Depicting a sad looking girl, the artwork was a tribute to the victims of the November 2015 attacks in Paris.

The "Gate of Banksy" is to be exhibited at the Farnese Palace in Rome, which houses the French embassy in Italy, in the presence of Ambassador Christian Masset, the chief prosecutor of Aquila, the capital of the Abruzzo region, where it was found at the beginning of June, and the general of the carabinieri in charge of the defence of cultural heritage.

The date and conditions of the painting's return to France were not disclosed.

The work attributed to the famous British street artist Banksy had been painted in 2018 on one of the emergency exits, located behind the Bataclan, in the passage through which many spectators of the Eagles of Death Metal concert had escaped during the terrorist attack.
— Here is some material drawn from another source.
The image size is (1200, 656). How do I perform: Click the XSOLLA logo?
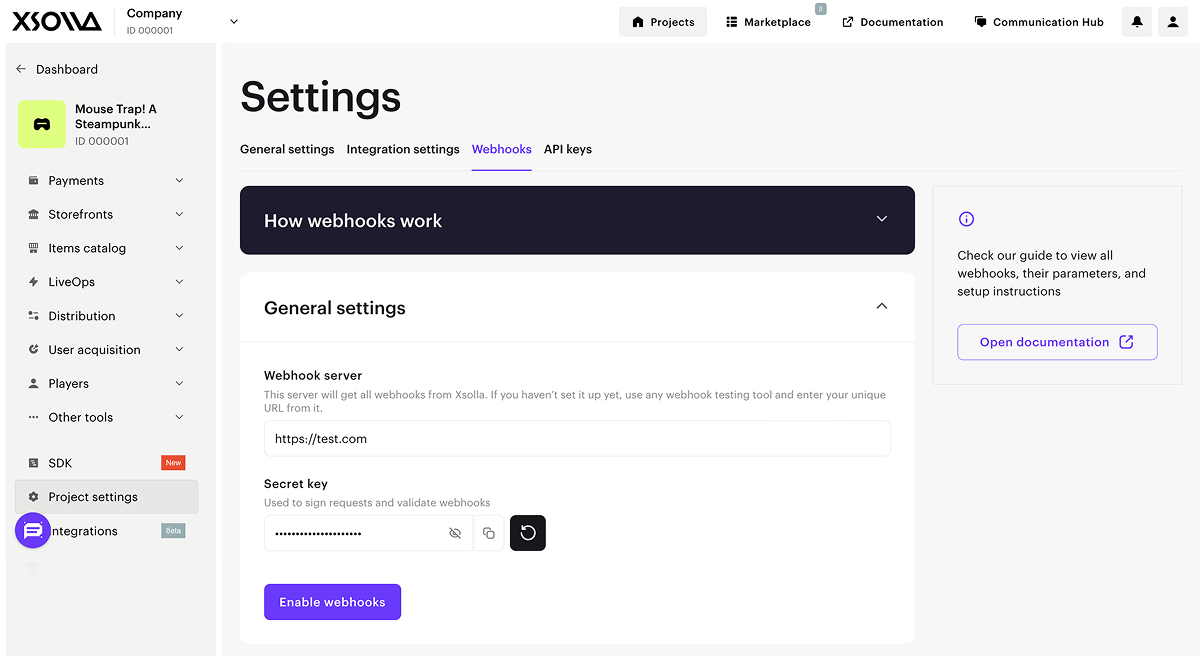coord(57,21)
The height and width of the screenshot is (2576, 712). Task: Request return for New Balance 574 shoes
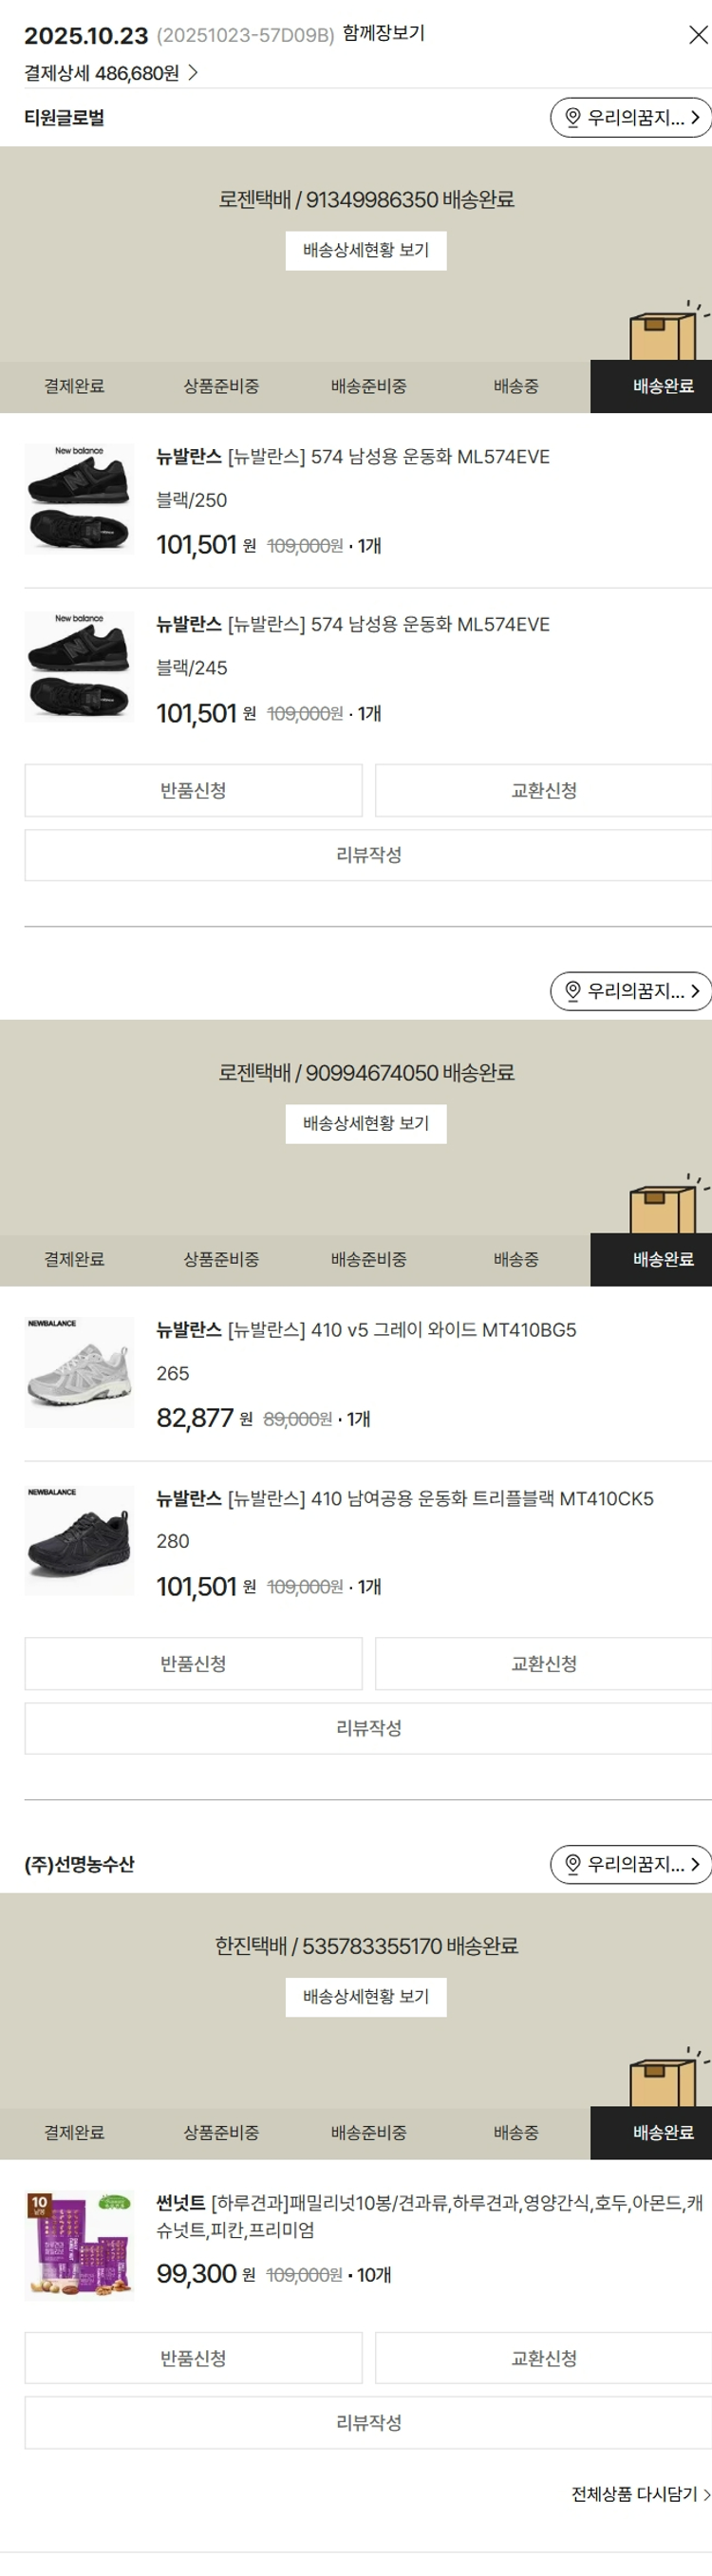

Made with stencil and white paint, the work depicts a sad-looking girl as a tribute on the very spot where 90 people were killed on November 13, 2015, during a series of jihadist attacks that hit the French capital and its suburb Saint-Denis.

The criminals, hooded, had seized it by cutting the door with a grinder on the night of 25-26 January 2019. The scene was filmed by video surveillance cameras.

Six people were arrested at the end of June in France during a vast operation led by the Paris Criminal Investigation Department in the Alps and central regions.

Two of them were charged with robbery in an organised gang and the other four with receiving stolen goods from an organised gang.

According to Agi, two of the suspects are Italians born in France and a total of eight people have been arrested, while a suspected accomplice is on the run.

An artist at the heart of the debate

Banksy, who likes to keep his identity a secret but is one of the most highly regarded in his milieu, struck a big blow in June 2018 by disseminating a series of stencils, sometimes with a very political tone, in the French capital.

He had claimed authorship of eight works on his Instagram account, including the sad silhouette on the door of the Bataclan, a misappropriation of the painting "Napoleon crossing the Alps" by Jacques-Louis David, a girl drawing a pink tapestry motif on a swastika near the former "first reception centre" for refugees in Paris, and a small rat with a masked snout brandishing a pencil (or a box cutter), near the Pompidou Centre.

This last work, "made on the back of the entrance panel" of a car park, was also stolen at the beginning of September 2019. The Centre Pompidou, which houses important collections of contemporary art, had filed a complaint "for theft and damage within a space within its perimeter".

Banksy, who likes to play with the media and the art market, is now one of the most highly regarded contemporary artists in the world.

In cities such as Paris, London and New York, his works offer a formidable spotlight on subjects at the heart of societal debates, such as the question of refugees. If in Paris, elected officials have welcomed his artistic "invasion", the problem of their possible theft or degradation inevitably arises.

In October 2018, the buyer of a reproduction of one of Banksy's most famous images, "Girl with Balloon", sold for nearly 1.185 million euros at Sotheby's in London, was surprised to see the canvas partially self-destruct thanks to an ingenious mechanism hidden in its frame, partially cutting the image into thin vertical strips.

In recent weeks, he has reproduced on his Instagram account a drawing showing, next to the portrait of a black man, a lighted candle setting fire to the American flag, in homage to George Floyd. Or the drawing of anonymous people unbolting a statue, a reference to attacks on monuments or statues of historical figures linked to slavery or colonization.